# Blackheart Little Giant gut shots



## Lemmy Hangslong (May 11, 2006)

I was doing some work on this amp today and decided to take a few pics...


----------



## Lemmy Hangslong (May 11, 2006)




----------



## Perkinsfan (Oct 17, 2007)

Great pics thanks for sharing.
Any Idea who Sam Moss was?


----------



## greco (Jul 15, 2007)

http://otterblog.mgblogs.com/index.php/otterblog/sam_moss/

Maybe this is who it refers to...just a guess.

Dave


----------



## bolero (Oct 11, 2006)

looks like a decent little amp


googled the name & checked out the website...I like the logo & the look of them...these days you really need to do something to stand out from the bazillion small independant builders that have sprung up....gtr playing has really exploded with the internet :rockon2:


----------



## bolero (Oct 11, 2006)




----------



## Lemmy Hangslong (May 11, 2006)

Not sure who Sam Moss is but that link may be the right one...


----------



## devnulljp (Mar 18, 2008)

Do your speakers have the Holy Handgrenade of Antioch reference on them? 
I think Sam Moss was the guy who ran a guitar store in Winston Salem, NC. 
Where are those amps made?

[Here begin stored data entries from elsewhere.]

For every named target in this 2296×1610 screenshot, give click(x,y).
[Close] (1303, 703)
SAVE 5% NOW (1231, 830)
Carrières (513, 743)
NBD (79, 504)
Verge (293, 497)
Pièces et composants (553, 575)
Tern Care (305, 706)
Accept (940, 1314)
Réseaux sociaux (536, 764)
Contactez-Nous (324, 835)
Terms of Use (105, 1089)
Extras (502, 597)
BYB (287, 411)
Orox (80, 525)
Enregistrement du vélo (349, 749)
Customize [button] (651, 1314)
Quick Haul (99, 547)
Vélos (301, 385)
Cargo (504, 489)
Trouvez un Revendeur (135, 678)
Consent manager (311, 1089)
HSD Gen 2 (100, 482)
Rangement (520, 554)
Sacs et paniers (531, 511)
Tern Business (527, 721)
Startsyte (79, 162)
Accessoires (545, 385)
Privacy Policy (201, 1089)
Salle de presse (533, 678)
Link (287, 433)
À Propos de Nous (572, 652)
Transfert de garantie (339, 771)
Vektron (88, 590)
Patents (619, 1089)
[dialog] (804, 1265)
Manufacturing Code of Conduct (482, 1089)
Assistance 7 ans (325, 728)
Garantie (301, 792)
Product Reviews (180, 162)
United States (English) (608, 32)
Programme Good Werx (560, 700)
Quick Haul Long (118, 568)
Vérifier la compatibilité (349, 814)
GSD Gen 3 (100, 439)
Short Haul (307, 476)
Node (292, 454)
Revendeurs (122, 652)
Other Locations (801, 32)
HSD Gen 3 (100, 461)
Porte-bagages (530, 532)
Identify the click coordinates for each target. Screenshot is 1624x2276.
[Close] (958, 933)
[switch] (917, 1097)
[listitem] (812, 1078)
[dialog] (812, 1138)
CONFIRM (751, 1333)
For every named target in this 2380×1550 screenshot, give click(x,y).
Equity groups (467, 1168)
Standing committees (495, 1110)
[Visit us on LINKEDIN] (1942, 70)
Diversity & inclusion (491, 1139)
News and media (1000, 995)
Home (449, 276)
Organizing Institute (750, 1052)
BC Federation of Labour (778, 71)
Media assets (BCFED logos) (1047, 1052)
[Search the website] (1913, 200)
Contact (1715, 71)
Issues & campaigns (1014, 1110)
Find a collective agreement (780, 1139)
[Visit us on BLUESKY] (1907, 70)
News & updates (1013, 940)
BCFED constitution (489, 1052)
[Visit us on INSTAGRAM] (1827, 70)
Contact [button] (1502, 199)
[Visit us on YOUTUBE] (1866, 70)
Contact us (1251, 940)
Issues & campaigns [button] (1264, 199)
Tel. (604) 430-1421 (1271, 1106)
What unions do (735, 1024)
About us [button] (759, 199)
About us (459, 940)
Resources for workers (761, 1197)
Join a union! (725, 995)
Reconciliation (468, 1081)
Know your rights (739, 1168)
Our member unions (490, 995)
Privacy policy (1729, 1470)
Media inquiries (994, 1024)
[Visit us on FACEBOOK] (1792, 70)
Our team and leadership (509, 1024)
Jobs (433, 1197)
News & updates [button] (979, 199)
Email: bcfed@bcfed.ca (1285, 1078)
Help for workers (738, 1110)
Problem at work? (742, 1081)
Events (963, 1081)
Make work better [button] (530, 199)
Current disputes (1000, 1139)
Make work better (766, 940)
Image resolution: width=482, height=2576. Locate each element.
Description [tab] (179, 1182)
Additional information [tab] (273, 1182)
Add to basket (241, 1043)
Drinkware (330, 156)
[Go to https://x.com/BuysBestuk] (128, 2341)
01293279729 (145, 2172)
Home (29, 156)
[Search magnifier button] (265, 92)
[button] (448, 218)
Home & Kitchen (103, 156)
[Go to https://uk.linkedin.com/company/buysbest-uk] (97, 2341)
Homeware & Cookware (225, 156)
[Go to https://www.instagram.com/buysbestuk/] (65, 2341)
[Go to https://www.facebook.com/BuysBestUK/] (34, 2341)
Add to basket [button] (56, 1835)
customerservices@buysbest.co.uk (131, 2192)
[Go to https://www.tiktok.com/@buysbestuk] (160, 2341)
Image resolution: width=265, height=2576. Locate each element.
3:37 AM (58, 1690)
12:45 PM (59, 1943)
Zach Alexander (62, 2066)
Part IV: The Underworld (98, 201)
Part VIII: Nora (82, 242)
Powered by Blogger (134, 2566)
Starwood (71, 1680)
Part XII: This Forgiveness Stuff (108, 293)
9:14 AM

The price suggests China...?


----------



## bolero (Oct 11, 2006)

it also says "crate" on there

good marketing strategy on their part :rockon2:


----------



## Lemmy Hangslong (May 11, 2006)

the new korean Eminence factory is where these are made... Crate is the exclusive world wide distributor... Pyotr belove designed the board and overseas QC.


----------